■ Exercise ■
Render the lines starting at the one that contains "You are a computer-use" and ending at the final line as a JSON list of strings, one string per line, with blank lines omitted. Leave the pictures out of your answer.

■ Rows ■
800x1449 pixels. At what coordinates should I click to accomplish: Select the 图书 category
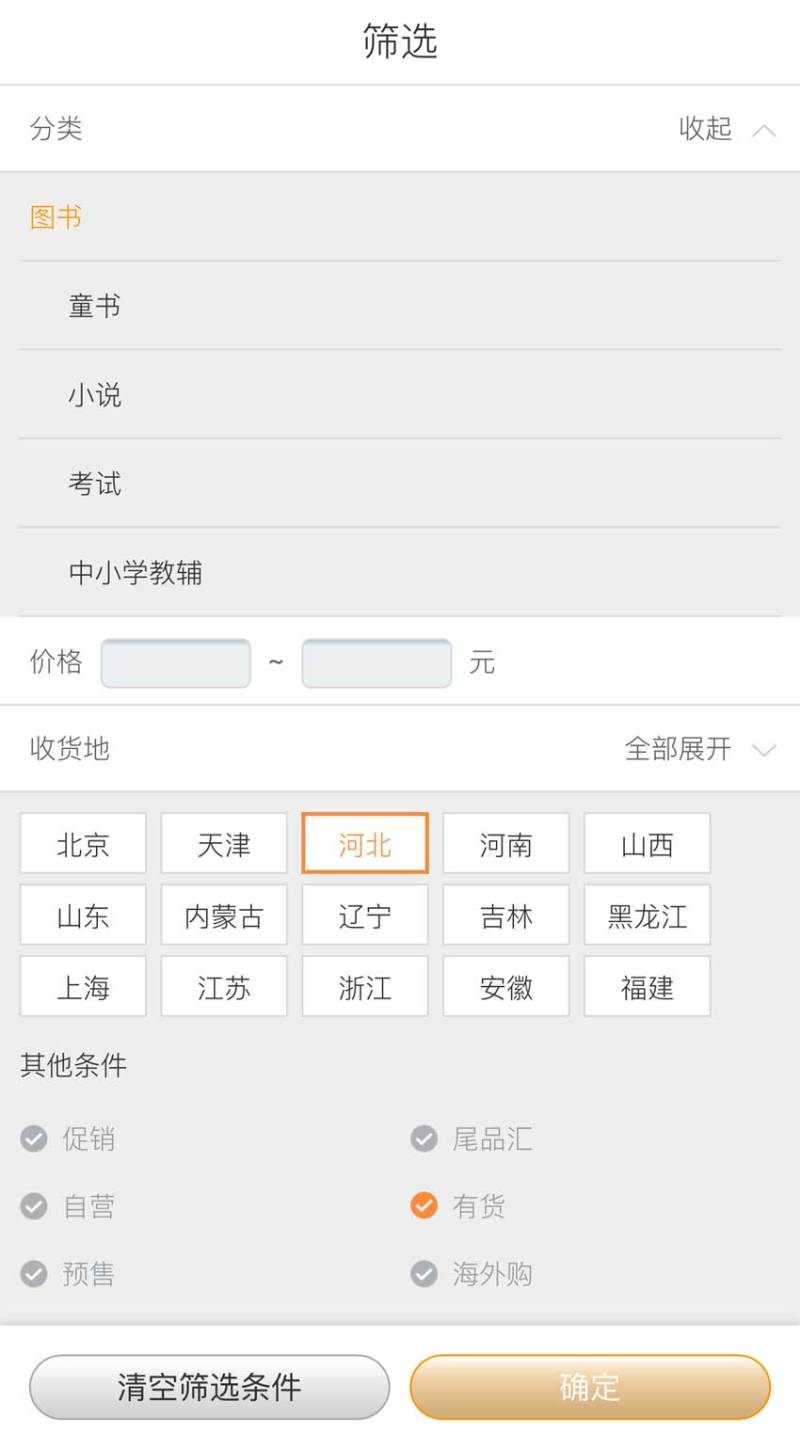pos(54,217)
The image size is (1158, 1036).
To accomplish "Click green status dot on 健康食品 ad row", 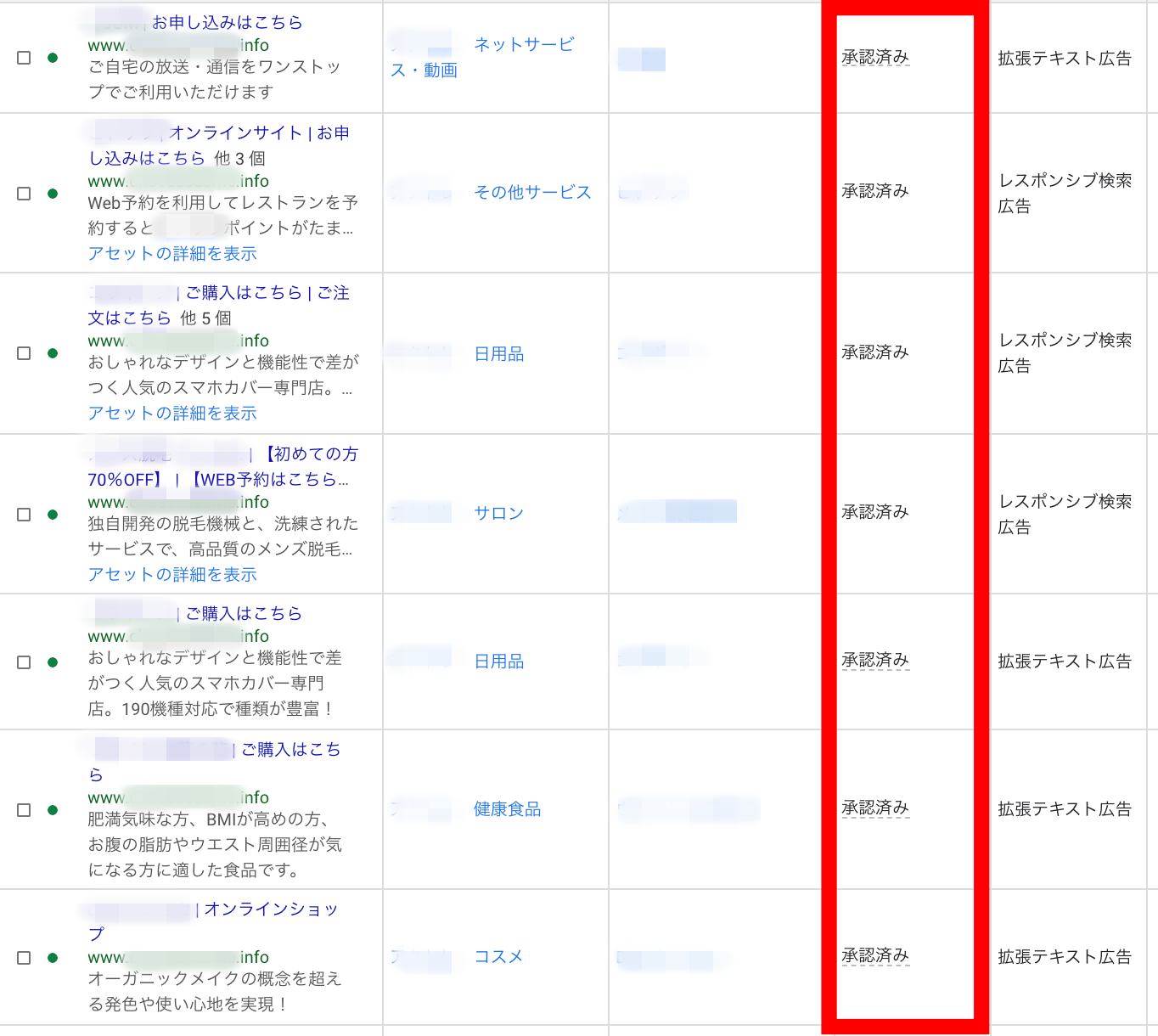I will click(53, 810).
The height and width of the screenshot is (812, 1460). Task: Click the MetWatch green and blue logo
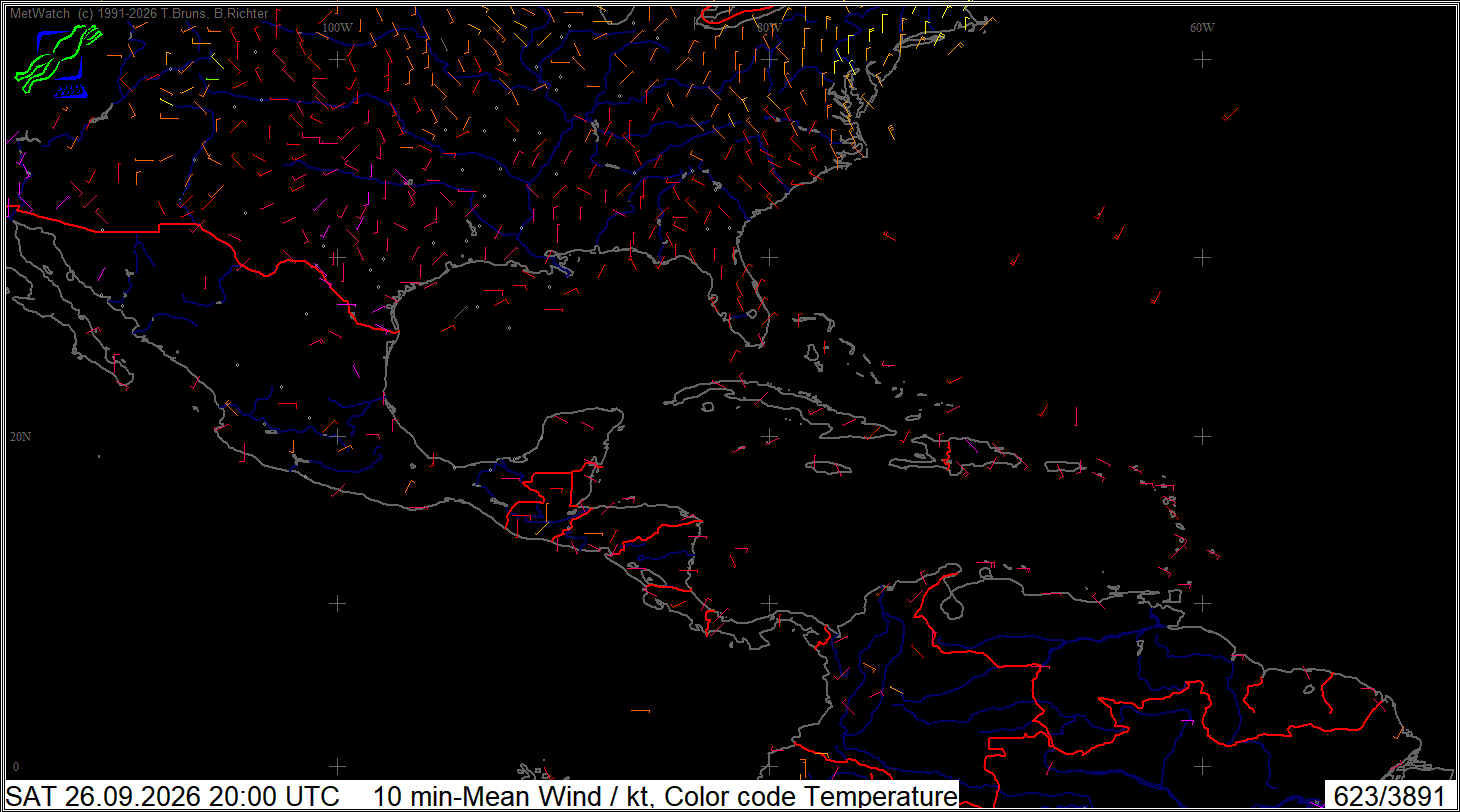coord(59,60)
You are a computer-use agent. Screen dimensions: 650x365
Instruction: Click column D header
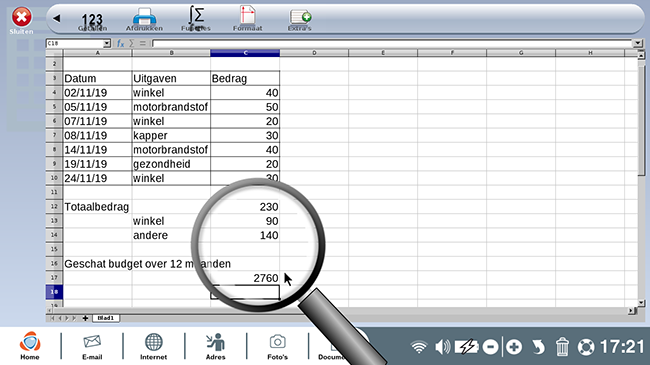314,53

■ Problem solution ■
[
  "You are a computer-use agent. Screen dimensions: 650x365",
  "Instruction: Click column D header",
  "314,53"
]